I moved house in one day, letting my cat roam the empty apartment before the truck arrived with all our things. I looked outside to see the succulents mum had lovingly planted on one of her visits, nine long years earlier.
I started to unpack my things in the new space, feeling mum’s presence as real and loving and thriving as the garden outside. I felt her like relief, like she might be coming up the garden path sometime soon. And even if she didn’t, she was still there in the living garden she’d planted.
It was profound, returning to that apartment, like I’d returned to a family home. I thought of all the times, since mum’s death, that I’d wished there was a house to return to, somewhere to gain a palpable sense of her presence.
Moving back to that place felt like she’d returned, not me. I could even see her tiny form, bent over and rustling about in the dirt like it was one of her canvases and only she could see the finer points of how to make it bloom. The relief and happiness I felt at choosing something just because the thought made me smile confirmed that I needed to go to France.
Chasing joy isn’t extravagant, Lou. You only get one life.
Without a screaming neighbour, I could finally hear myself think.
A familiar shuffle hobbled up the garden path, and I recognised Mick, the elderly man who’d lived upstairs ten years earlier. My God — Mick was still alive? An eighty-something man with a giant hearing aid who’d been on dialysis for his liver, he’d seemed like every day might have been his last back then. But he’d even managed to outlive his ancient Siamese cat.
‘Mick!’ I waved from the kitchen, surprising myself with how happy I was to see him again. He waved back and stooped down to pat my cat with a smile before shuffling off to his waiting taxi.
I sat on the front step in the winter sunshine, staring at mum’s plants, marvelling at their blooming health and the ability to keep growing.
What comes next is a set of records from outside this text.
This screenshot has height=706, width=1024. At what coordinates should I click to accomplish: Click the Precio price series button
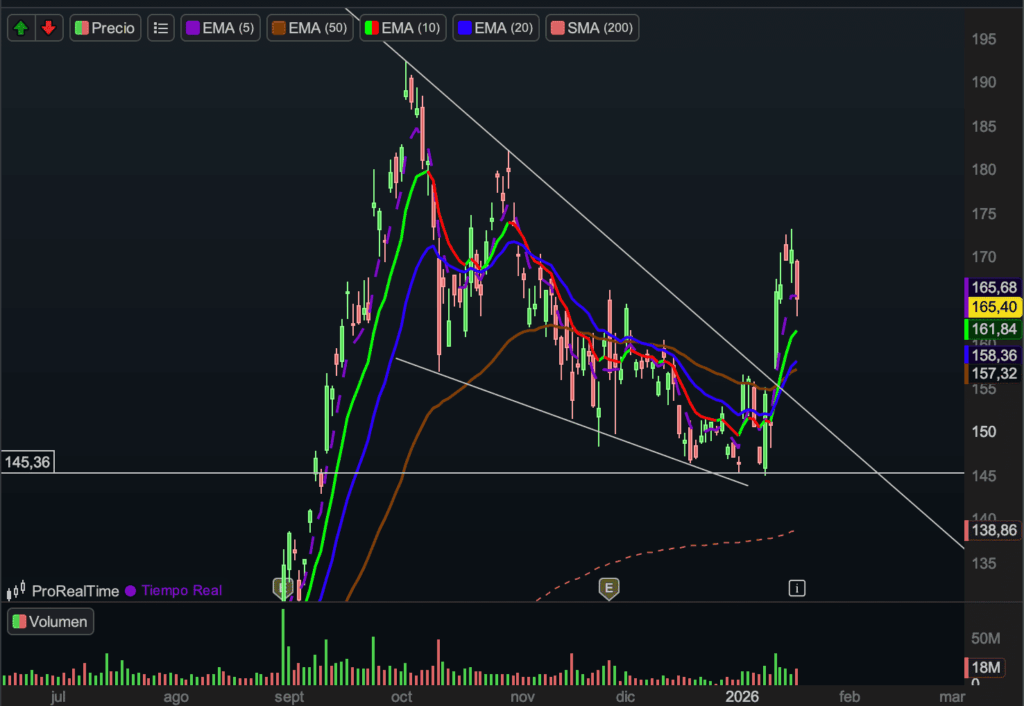point(105,28)
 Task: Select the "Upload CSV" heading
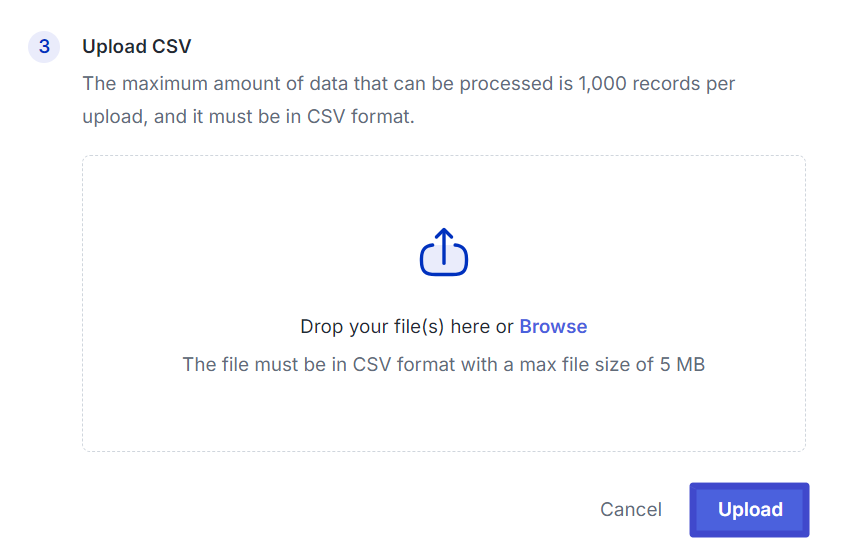[136, 47]
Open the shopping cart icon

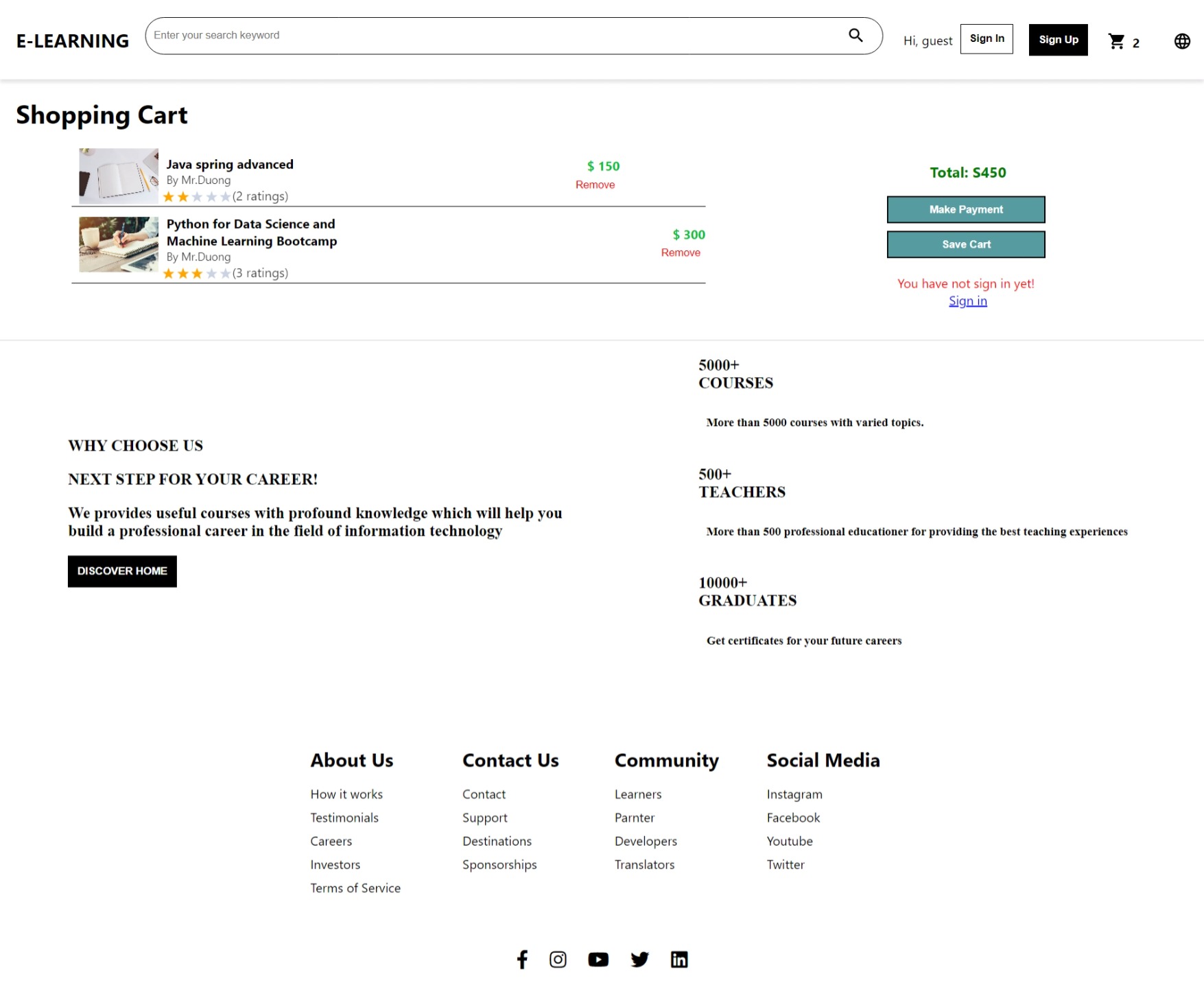point(1117,41)
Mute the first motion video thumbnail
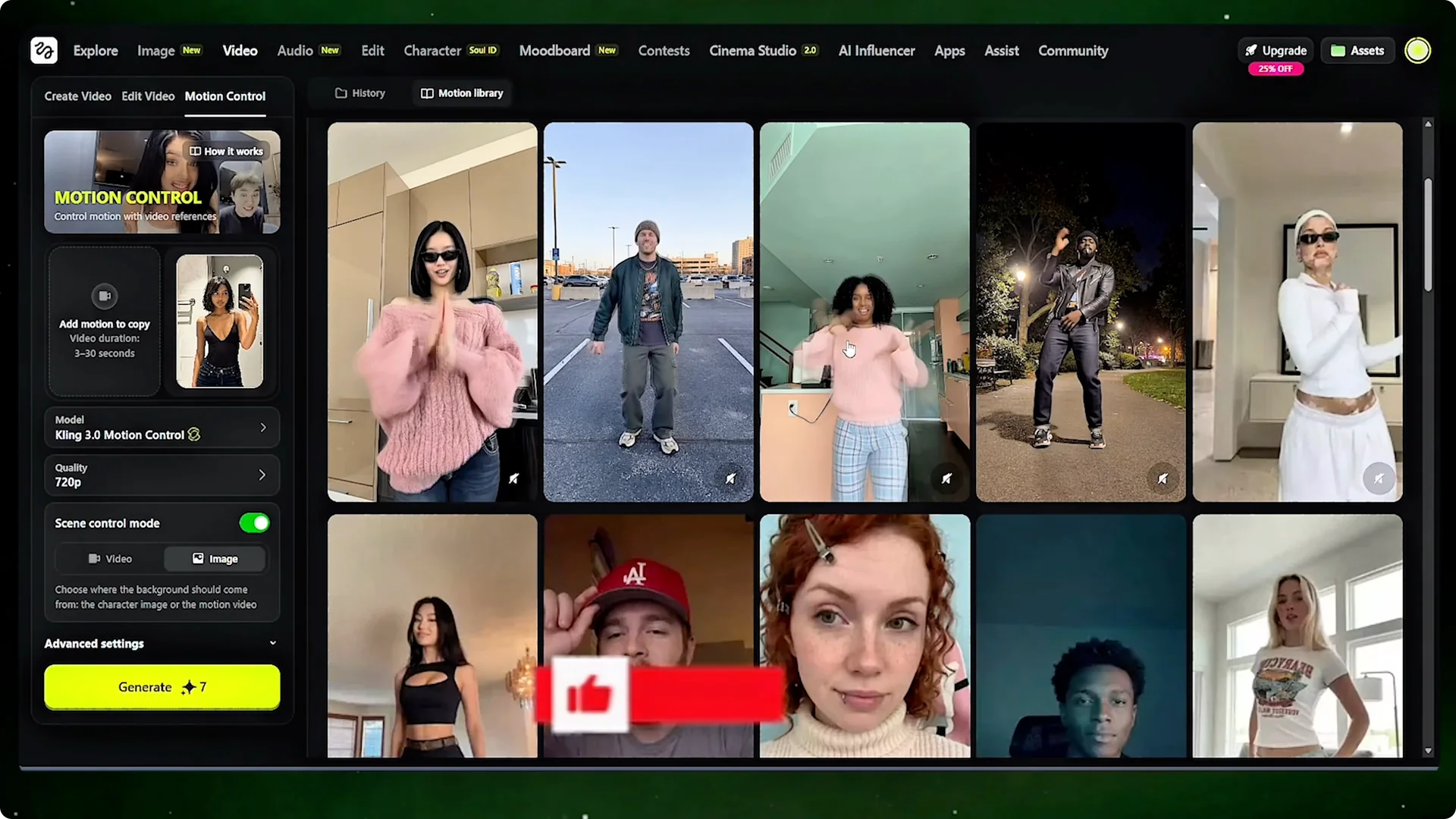1456x819 pixels. (x=515, y=479)
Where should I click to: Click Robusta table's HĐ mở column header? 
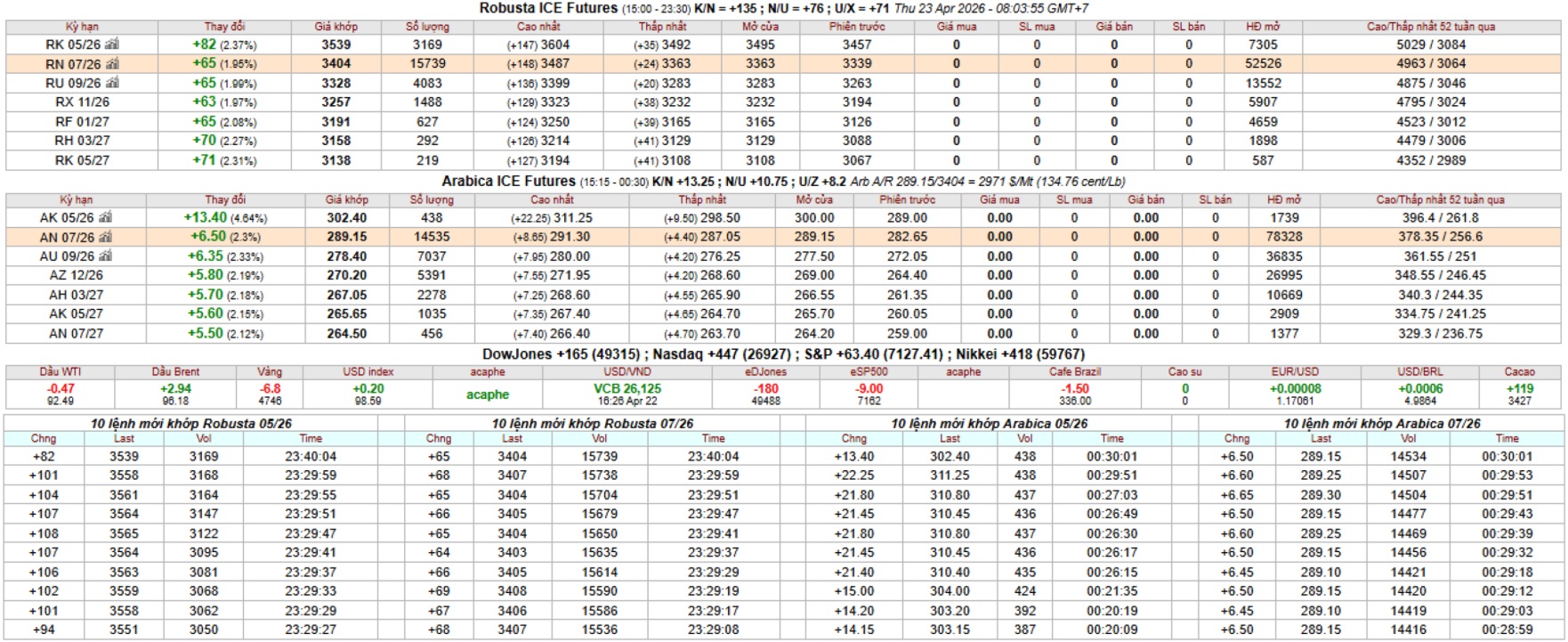(x=1263, y=27)
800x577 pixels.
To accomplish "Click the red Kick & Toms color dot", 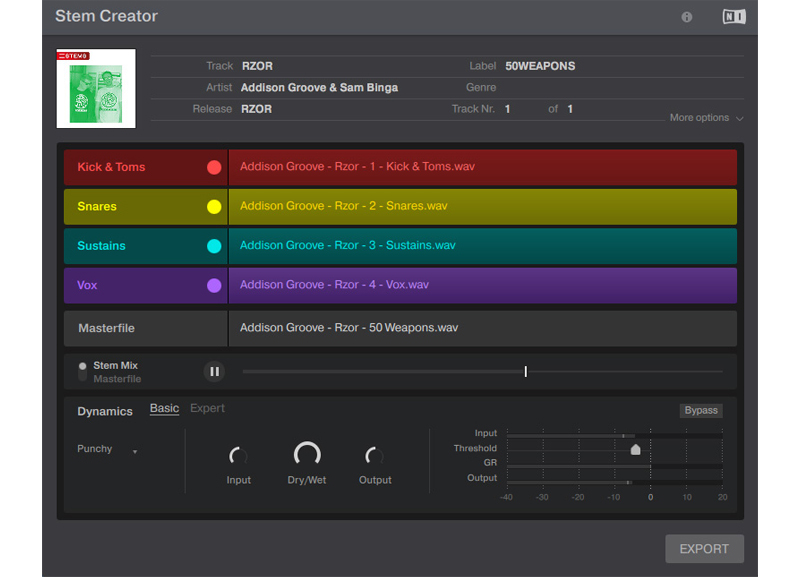I will (214, 167).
They seemed somehow connected to Mick: a reminder that life is just as strong as death. Sometimes — stronger.
On Monday, I saw him stubbornly walking up and down three flights of stairs to drag his bins in and out of the street, reeking of beer as he passed me with a pink, smiling face after his dialysis appointment.
‘Whatever you do, don’t bring his bins in,’ whispered a visiting Ayala. ‘The weekly exercise might be keeping him alive.’
How strange it was, those who had staying power on this earth.